Please have a look at the following code

Main.cpp

#include <iostream>
#include <string>

using namespace std;

int main()
{
    system("pause");

    return 0;
}

Magic.h

#pragma once

class Magic
{
public:
    Magic();
    ~Magic();
    virtual void display()=0;
};

Spell.h

#pragma once
#include "Magic.h"
#include <iostream>
#include <string>

using namespace std;

class Spell :
    public Magic
{
public:
    Spell(void);
    Spell(string words);
    ~Spell(void);
    void display();

private:
    string words;
};

Spell.cpp

#include "Spell.h"
#include "Magic.h"
#include <iostream>
#include <string>

using namespace std;



Spell::Spell(void)
{
}

Spell::Spell(string words)
{
    this->words = words;
}


Spell::~Spell(void)
{
    cout << "Delete Spell" << endl;
}

void Spell::display()
{
    cout << "Spell Words: " << words << endl;
}

Here, I am getting the error

1>------ Build started: Project: Revision1_1, Configuration: Debug Win32 ------
1>Spell.obj : error LNK2019: unresolved external symbol "public: __thiscall Magic::~Magic(void)" (??1Magic@@QAE@XZ) referenced in function __unwindfunclet$??0Spell@@QAE@XZ$0
1>Spell.obj : error LNK2019: unresolved external symbol "public: __thiscall Magic::Magic(void)" (??0Magic@@QAE@XZ) referenced in function "public: __thiscall Spell::Spell(void)" (??0Spell@@QAE@XZ)
1>C:\Users\yohan\Documents\Visual Studio 2010\Projects\Revision1_1\Debug\Revision1_1.exe : fatal error LNK1120: 2 unresolved externals
========== Build: 0 succeeded, 1 failed, 0 up-to-date, 0 skipped ==========

I do not understand what to do here. Why is this happening? Please help! I am new to C++ anyway..

Upvotes: 0

Views: 225

Answers (4)

RonaldBarzell
RonaldBarzell

Reputation: 3830

You don't have an implementation for Magic. If your intention is for Magic to be an abstract base class, then just change its declaration to:

#pragma once

class Magic
{
public:
    virtual void display()=0;
};

Remember, any method that is not followed by = 0 in the interface must be implemented in the class.

Upvotes: 1

pmr
pmr

Reputation: 59811

Magic is not implementing its constructor and destructor (which also should be virtual).

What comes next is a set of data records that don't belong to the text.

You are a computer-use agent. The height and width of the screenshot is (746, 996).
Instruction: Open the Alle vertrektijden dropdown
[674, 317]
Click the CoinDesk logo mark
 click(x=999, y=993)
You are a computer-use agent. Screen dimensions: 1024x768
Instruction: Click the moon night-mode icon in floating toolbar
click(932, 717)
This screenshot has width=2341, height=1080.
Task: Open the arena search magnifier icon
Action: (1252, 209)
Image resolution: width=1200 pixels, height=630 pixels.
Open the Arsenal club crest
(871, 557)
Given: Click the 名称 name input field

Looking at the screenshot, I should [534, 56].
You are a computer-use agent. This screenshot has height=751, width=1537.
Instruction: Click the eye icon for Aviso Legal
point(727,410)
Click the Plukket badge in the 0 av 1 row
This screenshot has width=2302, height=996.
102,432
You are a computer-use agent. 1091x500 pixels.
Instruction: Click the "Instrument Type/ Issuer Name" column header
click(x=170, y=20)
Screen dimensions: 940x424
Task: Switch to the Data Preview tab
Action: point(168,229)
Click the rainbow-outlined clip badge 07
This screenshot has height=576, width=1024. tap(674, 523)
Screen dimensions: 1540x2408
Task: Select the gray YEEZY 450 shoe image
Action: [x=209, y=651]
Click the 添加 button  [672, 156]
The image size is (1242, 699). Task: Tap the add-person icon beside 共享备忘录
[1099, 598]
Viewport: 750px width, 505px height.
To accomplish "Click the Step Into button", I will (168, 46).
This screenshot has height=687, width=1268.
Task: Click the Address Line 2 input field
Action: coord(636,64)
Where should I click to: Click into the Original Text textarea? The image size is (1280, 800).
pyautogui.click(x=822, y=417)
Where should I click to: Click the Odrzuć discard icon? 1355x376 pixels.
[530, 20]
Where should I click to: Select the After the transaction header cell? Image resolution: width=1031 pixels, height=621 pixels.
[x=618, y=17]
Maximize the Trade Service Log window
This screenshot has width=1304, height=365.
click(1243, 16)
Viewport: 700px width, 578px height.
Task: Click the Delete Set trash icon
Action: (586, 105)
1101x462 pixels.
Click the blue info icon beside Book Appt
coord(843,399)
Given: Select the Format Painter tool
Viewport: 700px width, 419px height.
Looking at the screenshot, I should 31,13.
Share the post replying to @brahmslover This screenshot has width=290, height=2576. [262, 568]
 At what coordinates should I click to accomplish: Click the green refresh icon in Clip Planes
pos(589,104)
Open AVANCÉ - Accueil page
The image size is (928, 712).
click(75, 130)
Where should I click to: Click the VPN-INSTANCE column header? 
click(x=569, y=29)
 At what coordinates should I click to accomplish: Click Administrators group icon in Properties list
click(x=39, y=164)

Don't even declare the constructor if not necessary, e.g.

class Magic {
public:
  virtual ~Magic() {}
  virtual void display() = 0;
};

Unrelated: I didn't know you can display magic.

Upvotes: 3

IInspectable
IInspectable

Reputation: 51345

You have declared a destructor in your Magic class but did not define it. That's why the linker complains (and the compiler doesn't).

Upvotes: 2

Luchian Grigore
Luchian Grigore

Reputation: 258548

You didn't implement

Magic();
~Magic();

You'll need to either implement them inline, in an implementation file, or mark them = default.